Holiday Magic

December 2012
Written By: 
Denise Mullen

Spending one last Christmas with Dad

 

 

 

Deep down, I dreaded the first Christmas after my father’s death.

Since his funeral, joy had left me. How was I to find the ho, ho, ho in holidays in the face of the empty chair at the kitchen table, the missing voice in the crowd? Who was going to take up his spot as gift-passer-outer?

Gritting my teeth as I pulled into the driveway of my family home, I had no idea that healing was about to begin.
It all started that night with the Christmas Eve moon.

Glowing in the inky sky just above the rooftops like a greeting card fantasy, it seemed as though you could reach out and touch it, while thousands of snowflakes fluttered onto tree limbs like down feathers.

My mother and I drank our egg nog on the front porch, marveling at the picture-perfect scene before us, not able to pull ourselves away until the chilly winds numbed our cheeks and fingers.

Holiday tunes played from the stereo and the kitchen was warm and inviting with the gathering of friends and family.

We all looked up in unison, in mid-sentence or sip or bite, when the chandelier dimmed itself.

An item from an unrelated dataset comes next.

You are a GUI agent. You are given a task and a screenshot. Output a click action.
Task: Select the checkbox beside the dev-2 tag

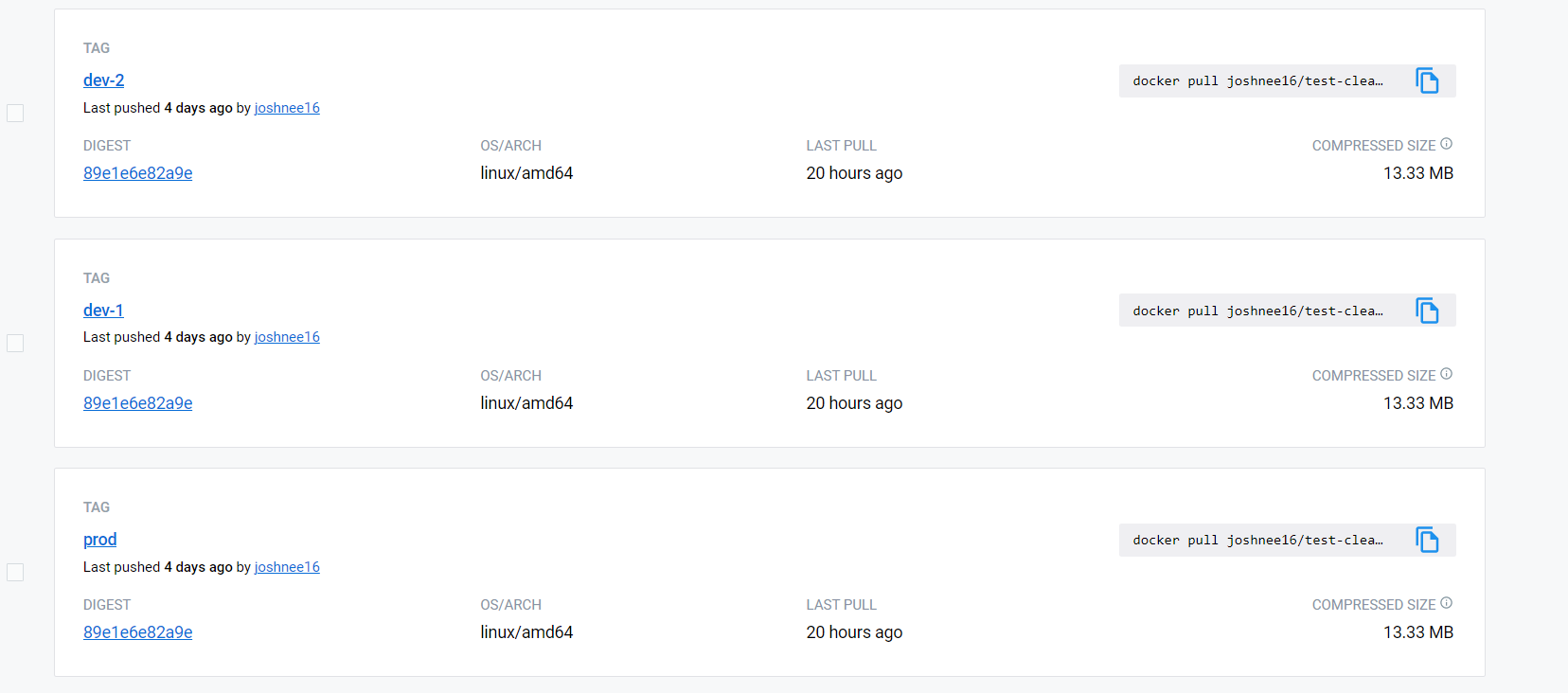(15, 113)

It stayed in this state until a Frank Sinatra song played and on cue with Frank’s first note, it flared into brightness beyond its normal capacity.

Frank Sinatra had long been my parents’ all-time favorite entertainer, a voice my father spent years trying to emulate.

“What’s going on,” my sister said, her teenage son pulling nervously at his hair.

“The electrical in this old house is shot!” declared my uncle, a somewhat crusty, retired police detective.

“This is so weird,” our neighbor said. “My house is just as old and I’ve never had a light do that on its own.”

“I think it’s Dad!” I blurted, just as the chandelier turned on its high beams again, and in spite of myself, I laughed out loud.
Lights throughout the house went haywire that night, especially the sconce in the upstairs hallway that lit every time I passed by—an occurrence that sent my 14-year-old nephew hiding under bed covers.

On behalf of her son, my sister demanded that someone prove to him that this was all somebody’s idea of a bad joke.
The ex-detective uncle took the charge.

“How can you be afraid of a little light?” he growled while standing on the stairway landing, directly across from the wall sconce under investigation. “You see, it’s off, it’s nothing. Watch this.”

He stuck his tongue out at the light, thumbs tauntingly stuck in his ears, grinning from ear to ear.

And the light popped on.

My nephew jumped back under the covers just as my uncle turned and leapt to the bottom of the stairs. “Maybe he is here,” my uncle whispered in wide-eyed fright to my mother. “He would think that was funny.”

I could almost hear my dad, somewhere in the distance, doubled over in laughter.

Christmas morning opened with a fresh rash of mysterious goings-on.

“Look,” my mother said as she opened the kitchen cupboard. “That drip is gone!” The pan under the main pipe was dry and the years of a perpetual drip that baffled the most experienced plumber was over.

But what really tickled my mother was that someone installed the storm door, even though it had swelled and shifted shape during the summer and was condemned by all as never going to fit that doorway.

She was determined to find the perfectly logical explanation. Mother questioned everyone and canvassed the neighbors, only to get odd looks and no confessors.

“It had to be one of the neighbors, as a Christmas gift to me,” she said, but her chuckle was strained.

Knowing I was the only one in the house that felt safe and sound and happier than I had in six months, I kept my thoughts on the subject to myself.

You can’t see or touch the holiday spirit, but we know it’s there. That warm embracing feeling you get with every waft of the Christmas tree, that tingle when you read your name on a gift tag, that sappy humming to a familiar carol. If the holiday season can magically create a circle of love and light, could it not be powerful enough to attract the spirit of a loved one passed?

All I can tell you is that I was given the greatest gift of my life—I got to spend one more Christmas with my Dad.

 And, yes Virginia, I do believe there’s a Santa Claus.